Henry Stephen Clubb (June 21, 1827 – October 29, 1921) was a British-American Swedenborgian, abolitionist, chartist, journalist and author, who was state senator for Michigan and founder and first President of the Vegetarian Society of America (VSA).

Biography 

Clubb was born on June 21, 1827 in Colchester, England. He had at least one brother, Robert, and one sister, Sarah Anne. His father, Stephen Clubb, was a Swedenborgian and raised his son in the same faith. Both of his parents were vegetarians for a time; they were also members of the Vegetarian Society. Clubb was inspired to become a vegetarian by W. Gibson Ward's visits to his father's home, where he listened to Ward's vivid descriptions of the horrors and cruelties of the slaughter house.

Clubb was working as a clerk at the post office when he heard about a London-based commercial traveler named William Ward about a community called the Concordium and practicing an alternative lifestyle. This community, later called Alcott House was found in Ham Common, and influenced by transcendentalism. In 1842, Clubb joined this community. His journey there was via London, his first visit to the English capital and his first journey by train. After the project failed, he moved to London and worked with James Simpson, a cowherdite and vegetarian. In 1850, he joined the Bible Christian Church, a sect founded by William Cowherd. He also became the local secretary of the Vegetarian Society in Salford.

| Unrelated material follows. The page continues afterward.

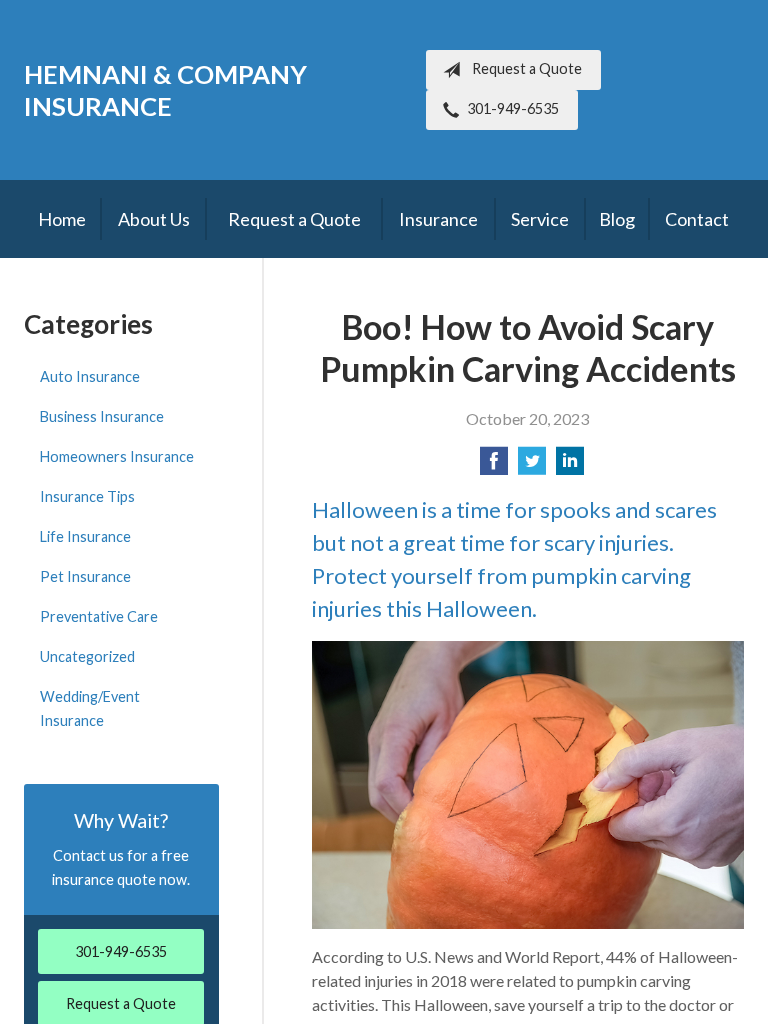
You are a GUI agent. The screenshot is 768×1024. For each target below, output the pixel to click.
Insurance (438, 219)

In 1853, Clubb emigrated to the United States and initially found work as a journalist in New York, where he worked alongside Charles A. Dana for the  New-York Tribune. As an abolitionist and pacifist, he lectured against slavery.

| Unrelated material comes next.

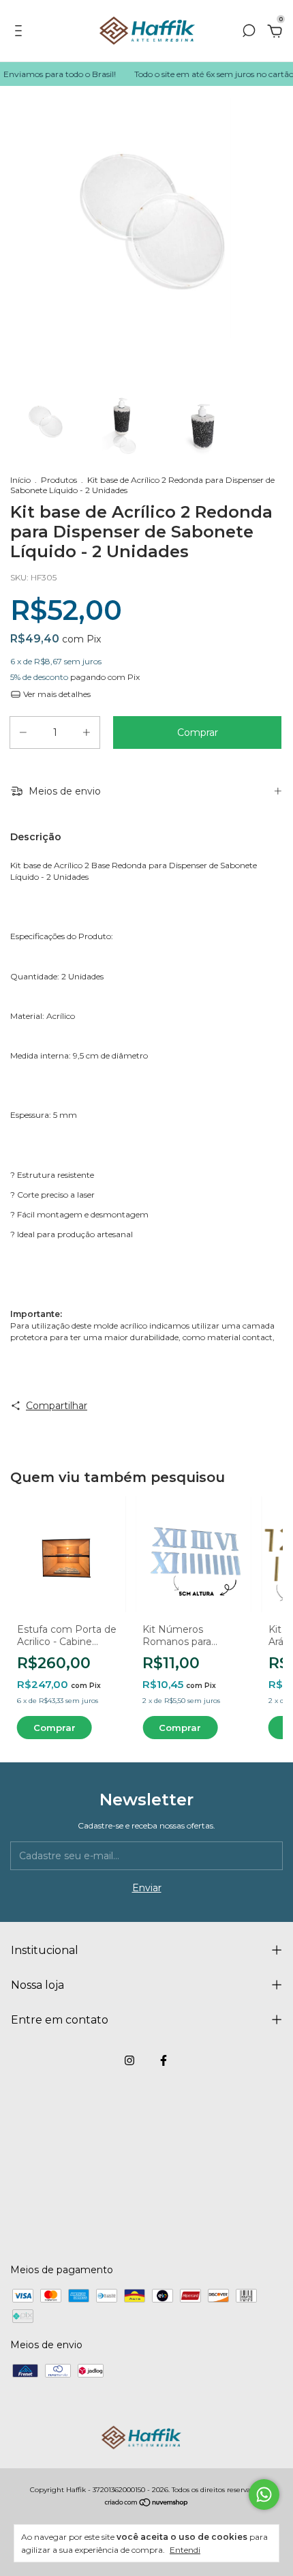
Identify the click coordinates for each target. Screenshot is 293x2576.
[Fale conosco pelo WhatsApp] (264, 2494)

Clubb married Anne Barbara Henderson on November 15, 1855, in  Allegan, Michigan; they had three daughters.

Between 1856 and 1857, he was involved with Charles DeWolfe and John McLaurin in building a utopian community known as Octagon City, Kansas. This project was originally designed as a vegetarian colony, but changed its focus to promoting a highly moral society with the octagon as its basic architectural structure, as propagated by Orson Fowler. The project failed due to mosquitoes, malnutrition, grain thefts and general exhaustion in the inhospitable terrain.

In the American Civil War, Clubb fought for the Union Army as a quartermaster. He took part in the Siege of Vicksburg, with his wife accompanying him. Clubb was hit by a bullet, but survived because the bullet was slowed down when it passed through his pocket which was filled with money and his naturalization papers, which were destroyed.

Living in Grand Haven, Michigan, he published the Grand Haven Herald newspaper, and served as state senator from the 29th District in 1873-74.

He briefly returned to England in 1901, visiting Salford. In 1907, he decided to write a history of vegetarianism, to be published in the Chicago Vegetarian Magazine. Clubb's wife died in 1915.

Clubb died in Philadelphia, on October 29, 1921, at the age of 94. He is buried at Oakwood Cemetery, Sharon, Pennsylvania, with his wife and daughters.

Vegetarian Society of America 

Clubb founded the Vegetarian Society of America (VSA) in 1866 and became its first president. He published a cookbook for the organization and founded its magazine Food, Home and Garden. In 1893, Clubb was largely responsible for the success of the International Congress for Vegetarians at the Chicago World's Fair.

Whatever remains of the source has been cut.